MODE 2 · PRO DEFAULT
Soft warning + manual override
Campaigns scoring above threshold trigger warning notification with category breakdown and recommended actions; sender can either modify and re-score or override with explicit risk acknowledgment and proceed to SMTP queue. Override is logged to audit trail with sender identity and acknowledgment timestamp.
When this mode fits: teams with deliverability operations expertise who want the Scorer signal as informed warning rather than gating control. Triggers approximately 18 percent of campaigns at soft-warning in Pro tier; reputation impact from overridden campaigns counts against future Scorer threshold calibration.
MODE 3 · ENTERPRISE OPTIONAL
Advisory mode (no intervention)
Scorer runs and produces score plus recommendations but does not block or warn; sender treats the score as advisory input and decides independently. The score is logged for analysis and feeds the dashboard for retrospective review.
When this mode fits: clients with mature in-house deliverability operations who want the Scorer signal as one input among many rather than gating. About 22 percent of Enterprise tier clients select advisory mode; 78 percent use Mode 2 soft warning with override.
API response example · Enterprise tier hybrid pattern
The JSON snippet below shows a representative Scorer API response for a campaign evaluation on the Enterprise tier hybrid pattern (own MTA infrastructure calling Panama Scorer API for pre-send scoring).
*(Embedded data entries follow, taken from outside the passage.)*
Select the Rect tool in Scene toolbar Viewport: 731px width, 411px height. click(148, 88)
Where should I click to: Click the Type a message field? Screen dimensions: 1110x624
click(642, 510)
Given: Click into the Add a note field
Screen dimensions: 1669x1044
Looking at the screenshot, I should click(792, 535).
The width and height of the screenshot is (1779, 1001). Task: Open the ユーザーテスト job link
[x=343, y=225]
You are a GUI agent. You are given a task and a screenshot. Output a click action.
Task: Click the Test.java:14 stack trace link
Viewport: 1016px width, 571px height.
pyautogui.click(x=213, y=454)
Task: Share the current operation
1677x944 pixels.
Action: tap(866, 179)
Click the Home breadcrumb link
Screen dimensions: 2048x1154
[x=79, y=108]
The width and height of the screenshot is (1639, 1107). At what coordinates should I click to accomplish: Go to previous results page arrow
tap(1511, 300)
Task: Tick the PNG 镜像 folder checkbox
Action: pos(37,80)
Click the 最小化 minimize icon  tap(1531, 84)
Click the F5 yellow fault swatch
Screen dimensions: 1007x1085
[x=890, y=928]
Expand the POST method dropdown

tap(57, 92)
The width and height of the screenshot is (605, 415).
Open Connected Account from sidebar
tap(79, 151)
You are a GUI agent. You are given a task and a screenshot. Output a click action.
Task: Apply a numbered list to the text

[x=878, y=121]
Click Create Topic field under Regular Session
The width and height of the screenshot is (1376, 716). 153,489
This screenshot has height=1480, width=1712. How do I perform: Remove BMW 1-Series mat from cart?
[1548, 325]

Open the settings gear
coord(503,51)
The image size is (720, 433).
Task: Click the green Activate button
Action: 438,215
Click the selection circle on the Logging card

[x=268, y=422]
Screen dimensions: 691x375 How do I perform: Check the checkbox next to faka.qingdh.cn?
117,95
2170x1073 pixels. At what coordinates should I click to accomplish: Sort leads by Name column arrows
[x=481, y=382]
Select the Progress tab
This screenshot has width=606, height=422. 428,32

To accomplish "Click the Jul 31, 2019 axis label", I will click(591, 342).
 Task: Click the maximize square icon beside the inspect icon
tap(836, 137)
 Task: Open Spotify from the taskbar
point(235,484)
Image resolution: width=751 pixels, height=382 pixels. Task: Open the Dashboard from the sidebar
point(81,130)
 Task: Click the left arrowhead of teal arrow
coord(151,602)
The response contains the headline score, the per-dimension breakdown with confidence intervals, the recommended risk-reduction actions with priority ranking, and the response mode determination based on tenant configuration.
{
"score": 71,
"risk_band": "medium-high",
"response_mode": "soft_warning",
"latency_ms": 643,
"model_version": "v3.4.2",
"dimensions": {
"subject_pattern": { "score": 82, "ci_low": 76, "ci_high": 88 },
"content_structure": { "score": 68, "ci_low": 61, "ci_high": 75 },
"link_density": { "score": 54, "ci_low": 48, "ci_high": 60 },
"sender_reputation_drift": { "score": 88, "ci_low": 84, "ci_high": 92 },
"list_freshness": { "score": 62, "ci_low": 56, "ci_high": 68 },
"engagement_profile": { "score": 71, "ci_low": 63, "ci_high": 79 },
"mbp_distribution": { "score": 76, "ci_low": 70, "ci_high": 82 },
"time_of_send": { "score": 59, "ci_low": 51, "ci_high": 67 }
},
"recommendations": [
{ "priority": 1, "action": "reduce_subject_caps_proportion", "impact": "high" },
{ "priority": 2, "action": "add_personalization_signal", "impact": "medium" },
{ "priority": 3, "action": "reschedule_outside_movistar_throttle_window", "impact": "medium" }
],
"override_token": "ovr_a8f3d2_expires_2026-05-09T18:00:00Z"
}
API integration notes: rate-limited per tenant by default 100 requests per second, increasable on Enterprise tier. Response time SLA: 95th percentile under 2 seconds, 99th percentile under 5 seconds. Override tokens expire 30 minutes after issuance and are single-use; the token is required to bypass soft warning mode on Pro and Enterprise tiers. Confidence intervals (ci_low, ci_high) represent the model's uncertainty about each dimension score; wider intervals indicate the model has lower confidence which can inform interpretation. Recommendations are ranked by predicted impact on overall score; priority 1 actions typically reduce overall score by 8-15 points when implemented.